- [TASK REQUIREMENTS] Copy out every line in the material below that contains the string "pixels".

Start of DATA SUPPLIED

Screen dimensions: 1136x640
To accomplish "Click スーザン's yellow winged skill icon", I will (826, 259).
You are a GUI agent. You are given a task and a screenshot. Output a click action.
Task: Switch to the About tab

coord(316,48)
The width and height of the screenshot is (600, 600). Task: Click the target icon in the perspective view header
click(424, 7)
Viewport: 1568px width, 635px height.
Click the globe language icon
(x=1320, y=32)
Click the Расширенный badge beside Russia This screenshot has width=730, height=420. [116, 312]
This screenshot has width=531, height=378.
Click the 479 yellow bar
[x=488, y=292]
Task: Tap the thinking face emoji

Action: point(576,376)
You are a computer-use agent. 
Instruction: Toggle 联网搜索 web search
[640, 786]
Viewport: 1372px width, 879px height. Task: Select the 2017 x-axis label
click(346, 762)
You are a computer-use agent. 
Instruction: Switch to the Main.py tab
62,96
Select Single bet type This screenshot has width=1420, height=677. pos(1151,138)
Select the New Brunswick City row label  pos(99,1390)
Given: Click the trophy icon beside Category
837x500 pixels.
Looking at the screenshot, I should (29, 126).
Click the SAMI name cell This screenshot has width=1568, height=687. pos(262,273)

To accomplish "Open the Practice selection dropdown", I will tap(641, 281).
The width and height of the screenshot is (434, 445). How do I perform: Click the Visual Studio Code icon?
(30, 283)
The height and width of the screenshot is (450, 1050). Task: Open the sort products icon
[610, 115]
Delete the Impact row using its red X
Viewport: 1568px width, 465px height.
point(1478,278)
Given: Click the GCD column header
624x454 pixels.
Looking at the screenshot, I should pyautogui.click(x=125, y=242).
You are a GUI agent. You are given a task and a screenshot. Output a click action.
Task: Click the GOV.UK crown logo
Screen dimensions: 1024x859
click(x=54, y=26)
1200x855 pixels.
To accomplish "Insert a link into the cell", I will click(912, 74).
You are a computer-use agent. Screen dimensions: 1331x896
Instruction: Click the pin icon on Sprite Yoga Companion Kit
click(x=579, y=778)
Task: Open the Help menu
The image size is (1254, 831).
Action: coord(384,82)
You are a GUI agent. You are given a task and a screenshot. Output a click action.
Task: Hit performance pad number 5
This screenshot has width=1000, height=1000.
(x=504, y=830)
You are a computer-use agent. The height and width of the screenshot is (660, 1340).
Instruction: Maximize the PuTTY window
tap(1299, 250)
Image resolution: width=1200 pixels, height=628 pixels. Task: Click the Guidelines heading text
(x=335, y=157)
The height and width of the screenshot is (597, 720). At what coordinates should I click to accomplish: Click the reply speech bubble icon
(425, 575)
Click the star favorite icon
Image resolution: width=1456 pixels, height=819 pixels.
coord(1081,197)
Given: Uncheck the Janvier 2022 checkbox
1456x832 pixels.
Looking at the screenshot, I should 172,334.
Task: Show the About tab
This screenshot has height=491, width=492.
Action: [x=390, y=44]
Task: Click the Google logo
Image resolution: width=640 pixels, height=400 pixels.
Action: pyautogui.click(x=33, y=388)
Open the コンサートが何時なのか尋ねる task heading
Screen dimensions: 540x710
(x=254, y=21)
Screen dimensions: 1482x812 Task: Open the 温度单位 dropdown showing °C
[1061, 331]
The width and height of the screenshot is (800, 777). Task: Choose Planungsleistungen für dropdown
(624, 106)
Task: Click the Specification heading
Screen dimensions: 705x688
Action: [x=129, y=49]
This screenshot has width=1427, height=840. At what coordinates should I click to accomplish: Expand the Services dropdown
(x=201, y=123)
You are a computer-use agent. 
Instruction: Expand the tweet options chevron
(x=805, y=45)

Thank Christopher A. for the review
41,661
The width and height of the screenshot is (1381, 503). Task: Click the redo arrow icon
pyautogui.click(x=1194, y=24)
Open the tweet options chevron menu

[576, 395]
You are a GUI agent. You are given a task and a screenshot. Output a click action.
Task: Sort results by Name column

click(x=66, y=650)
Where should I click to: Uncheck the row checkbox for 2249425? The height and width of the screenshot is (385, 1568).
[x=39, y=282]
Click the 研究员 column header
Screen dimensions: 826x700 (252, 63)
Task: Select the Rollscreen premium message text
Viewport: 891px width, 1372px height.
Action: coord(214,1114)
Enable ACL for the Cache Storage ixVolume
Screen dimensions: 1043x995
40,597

End of DATA SUPPLIED

- [THE REPLY]
837x500 pixels.
624x454 pixels.
1200x855 pixels.
Image resolution: width=1200 pixels, height=628 pixels. Task: Click the Guidelines heading text
Image resolution: width=1456 pixels, height=819 pixels.
1456x832 pixels.
Image resolution: width=640 pixels, height=400 pixels.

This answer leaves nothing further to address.